Aquaporins are highly conserved. See, for example, Erbakan, M., et al. (2014). The sequence alignment carried out in this paper, shown in FIG. 1B, shows the high degree of conservation between aquaporins in diverse species including Rhodobacter sphaeroides ATCC 17023 (RsAqpZ, ABA78939.1, SEQ ID NO:2), Escherichia coli K12 (EcAqpZ, BAA08441.1, SEQ ID NO:3 and GlpF, AFH13815.1, SEQ ID NO:4), Methanobacter marburgensis (AqpM, ADL58146.1, SEQ ID NO:5), Synecoccocus elongatus (SsAqpZ, AAM82672.1 SEQ ID NO:6), Pichia pastoris (AQY1, CCA39392.1, SEQ ID NO:7), Spinacia oleracea (SOPIP2; 1, AAA99274.2, SEQ ID NO:8) and Homo sapiens (AQP1, NP 932766.1, SEQ ID NO:9; AQP4, AAH22286.1 SEQ ID NO:10; AQP9, NP 066190.2, SEQ ID NO:11).
Many members of the aquaporin family, for example, aquaporin Z (AqpZ) from Escherichia coli, are very rugged and can withstand harsh conditions without losing their function. For example, AqpZ resist denaturation from exposure to acids, voltages, detergents and heat.

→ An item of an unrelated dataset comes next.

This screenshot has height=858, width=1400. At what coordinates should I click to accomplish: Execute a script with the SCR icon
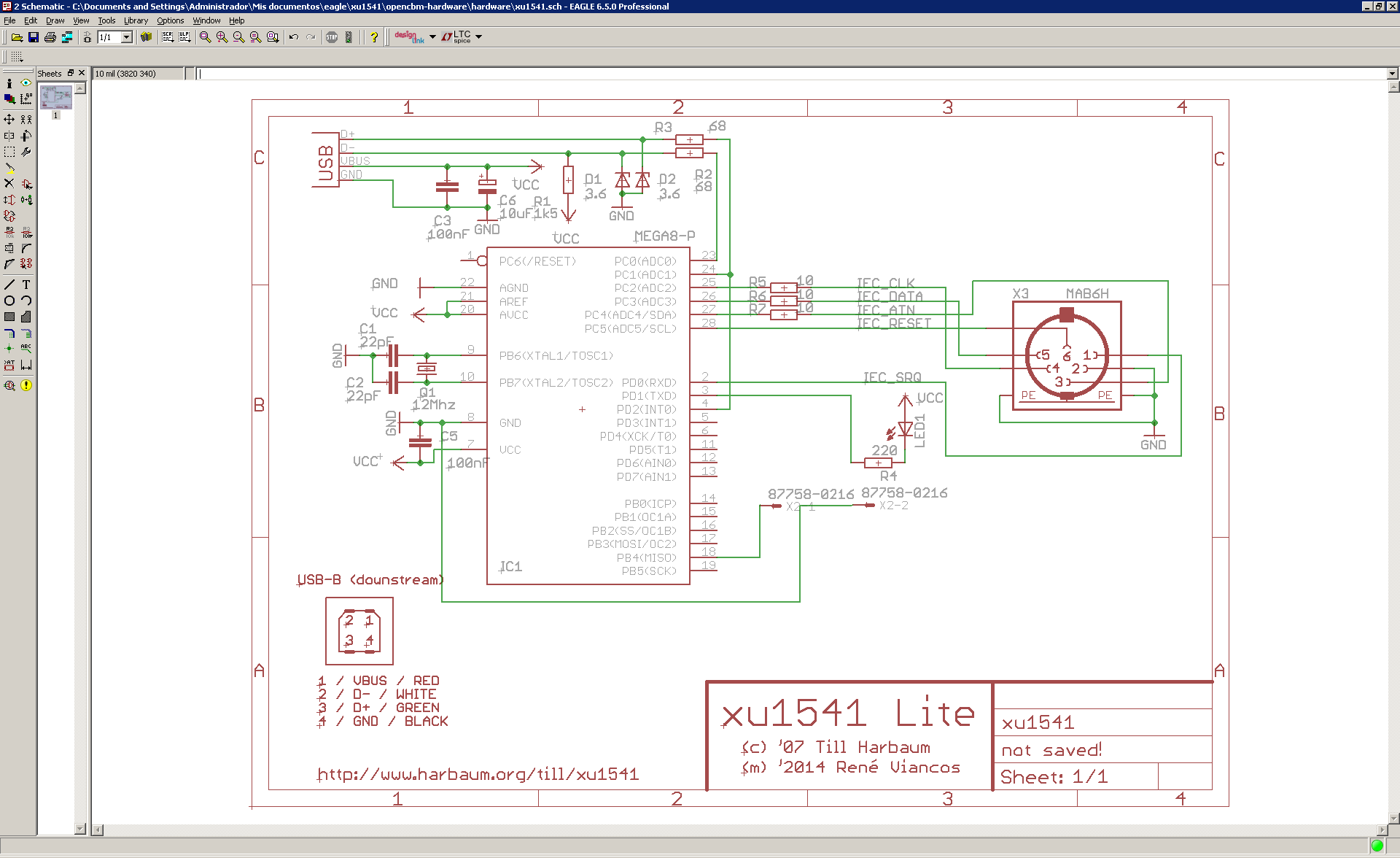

Aquaporins are naturally embedded in a hydrophobic lipid bilayer environment and are normally unstable proteins that cannot function as free molecules outside of a membrane. Previous attempts have been made to use aquaporin to purify water. For example, a Langmuir-Blodgett film was devised which attempted to use aquaporin in thin monolayers to purify water, but such constructs were unstable and difficult to scale (see e.g. Sun et al., 2012). To increase stability, monolayers were tethered to support substrates and a polymer cushion was used to dampen vibration (see e.g. Sun et al., 2013); however, these constructs also proved to be unstable and difficult to produce.
The foregoing examples of the related art and limitations related thereto are intended to be illustrative and not exclusive. Other limitations of the related art will become apparent to those of skill in the art upon a reading of the specification and a study of the drawings.